The insight from aviation is that a personal objective is more motivating than a generic reward. Most loyalty programs offer members a menu of things they could theoretically earn. The programs that win are the ones that help members decide what they actually want and then orient the whole experience around getting there.

Grocery figured out habitual utility

The grocery loyalty problem is a differentiation problem. In a category where every major player sells broadly similar products at broadly similar prices, the loyalty program can't rely on product superiority or emotional brand affinity to do the work. It has to earn its place through genuine usefulness.

The best grocery loyalty apps solved this by inserting themselves into the part of the customer's week that happens before the shop:

  • Meal planning tools that reduce the cognitive load of deciding what to eat.
  • Recipe discovery that connects directly to what's in season and what's on offer.
  • Shopping list building that maps ingredients to real products available in local stores.

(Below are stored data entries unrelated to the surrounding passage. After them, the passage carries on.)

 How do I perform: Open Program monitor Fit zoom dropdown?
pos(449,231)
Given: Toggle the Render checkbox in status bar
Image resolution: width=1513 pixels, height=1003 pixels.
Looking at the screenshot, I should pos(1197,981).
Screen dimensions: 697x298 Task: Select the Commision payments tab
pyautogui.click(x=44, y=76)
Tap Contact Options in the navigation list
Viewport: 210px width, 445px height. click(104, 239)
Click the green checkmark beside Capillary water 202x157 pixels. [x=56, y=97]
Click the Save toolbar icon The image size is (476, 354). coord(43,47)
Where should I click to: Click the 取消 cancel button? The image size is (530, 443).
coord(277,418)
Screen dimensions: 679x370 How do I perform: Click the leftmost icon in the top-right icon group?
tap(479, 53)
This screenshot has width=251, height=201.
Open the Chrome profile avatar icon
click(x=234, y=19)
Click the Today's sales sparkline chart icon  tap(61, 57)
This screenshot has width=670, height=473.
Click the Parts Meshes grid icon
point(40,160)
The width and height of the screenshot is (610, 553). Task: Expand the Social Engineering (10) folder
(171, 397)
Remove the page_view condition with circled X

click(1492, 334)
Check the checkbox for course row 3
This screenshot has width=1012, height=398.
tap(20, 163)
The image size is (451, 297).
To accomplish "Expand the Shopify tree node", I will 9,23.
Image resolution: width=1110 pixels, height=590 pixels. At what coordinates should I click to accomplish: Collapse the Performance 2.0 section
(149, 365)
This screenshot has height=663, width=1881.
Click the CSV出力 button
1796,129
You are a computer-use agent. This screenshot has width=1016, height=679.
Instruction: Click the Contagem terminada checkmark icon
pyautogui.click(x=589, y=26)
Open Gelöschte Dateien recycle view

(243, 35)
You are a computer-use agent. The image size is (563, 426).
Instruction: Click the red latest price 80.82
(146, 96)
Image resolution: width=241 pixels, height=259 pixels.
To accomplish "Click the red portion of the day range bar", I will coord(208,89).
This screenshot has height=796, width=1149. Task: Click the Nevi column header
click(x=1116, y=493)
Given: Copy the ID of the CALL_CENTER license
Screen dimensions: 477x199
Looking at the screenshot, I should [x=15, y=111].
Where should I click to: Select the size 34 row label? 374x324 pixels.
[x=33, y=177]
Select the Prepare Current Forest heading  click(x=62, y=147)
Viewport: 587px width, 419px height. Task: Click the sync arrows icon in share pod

The app that helps a household answer "what are we eating this week?" has become part of the routine in a way that a discount aggregator never could. And every week the customer uses it, the switching cost goes up. Their preferences are in the system. Their household's habits are reflected in the recommendations. Starting over somewhere else means losing something that took months to build.

This habitual utility is the most underexplored concept in fashion and airline loyalty. Fashion brands pour enormous energy into acquisition and almost none into making the post-purchase experience useful enough to keep customers coming back between buying moments. Airlines invest heavily in the booking experience and almost nothing in the period between booking and travel, when a member might be genuinely receptive to packing suggestions, destination guides, or local recommendations from the program's partners.

The grocery insight is that loyalty is a byproduct of being useful, not a program you bolt on top of a transactional relationship. The members who are most loyal to a grocery app are rarely thinking about points. They're thinking about dinner. The app earned their loyalty by solving a real problem in their week, repeatedly, until the habit was set.

The program that borrows from all three

The most interesting mobile loyalty work happening right now sits at the intersection of these three instincts. Inspiration, goal-orientation, and habitual utility are not mutually exclusive. They're complementary, and the programs that combine all three are building something qualitatively different from any single-vertical approach.

An airline app that inspired destination discovery the way a fashion app inspires style, that tracked progress toward a personal travel goal, and that inserted itself usefully into the member's daily life through partner integrations and everyday earning, would be genuinely hard to compete with. A fashion app that helped members work toward something specific, that made itself useful between purchases through styling tools and wardrobe management, and that delivered editorial content worth opening for its own sake, would create loyalty mechanics that points programs can't replicate.

The verticals have been solving the same problem from different angles. The frequency problem in fashion is the engagement problem in airlines is the differentiation problem in grocery. Each industry developed the tool that its specific constraints demanded. The opportunity now is to pick up the tools the other verticals built and apply them deliberately.

The brands that will win mobile loyalty in the next few years are the ones willing to learn from outside their own category. The answers are already there. They're just in someone else's app.